Dataset entries:
▬▬▬▬▬▬

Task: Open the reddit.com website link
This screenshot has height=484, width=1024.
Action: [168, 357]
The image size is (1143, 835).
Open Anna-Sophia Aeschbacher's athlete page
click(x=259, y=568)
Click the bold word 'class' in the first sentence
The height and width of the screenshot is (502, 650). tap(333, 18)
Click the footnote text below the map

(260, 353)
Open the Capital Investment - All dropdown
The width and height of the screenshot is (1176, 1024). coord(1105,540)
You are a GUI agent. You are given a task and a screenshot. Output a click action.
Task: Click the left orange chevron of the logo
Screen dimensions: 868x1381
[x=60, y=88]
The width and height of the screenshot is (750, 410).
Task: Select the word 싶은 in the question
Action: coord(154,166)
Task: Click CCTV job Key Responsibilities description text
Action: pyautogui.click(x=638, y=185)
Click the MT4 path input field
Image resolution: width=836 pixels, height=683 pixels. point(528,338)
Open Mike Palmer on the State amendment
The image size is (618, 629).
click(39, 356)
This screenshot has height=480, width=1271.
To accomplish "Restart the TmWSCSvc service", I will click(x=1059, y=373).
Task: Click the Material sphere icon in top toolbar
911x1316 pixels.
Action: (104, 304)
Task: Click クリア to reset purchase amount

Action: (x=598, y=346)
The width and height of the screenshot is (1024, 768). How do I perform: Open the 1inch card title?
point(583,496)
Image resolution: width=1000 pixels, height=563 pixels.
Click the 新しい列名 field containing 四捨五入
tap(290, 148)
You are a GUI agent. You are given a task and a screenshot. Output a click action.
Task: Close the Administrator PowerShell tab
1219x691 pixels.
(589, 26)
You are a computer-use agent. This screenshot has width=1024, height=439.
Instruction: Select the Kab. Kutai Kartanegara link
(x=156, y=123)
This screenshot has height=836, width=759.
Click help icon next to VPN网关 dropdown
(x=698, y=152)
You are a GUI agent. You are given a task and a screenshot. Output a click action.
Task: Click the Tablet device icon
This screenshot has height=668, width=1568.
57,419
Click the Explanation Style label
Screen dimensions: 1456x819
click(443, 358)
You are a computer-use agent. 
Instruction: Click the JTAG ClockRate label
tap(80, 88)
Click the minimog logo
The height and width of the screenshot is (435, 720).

▬▬▬▬▬▬

Work request: Say only the number of lines above holding "computer".

Exercise answer: 2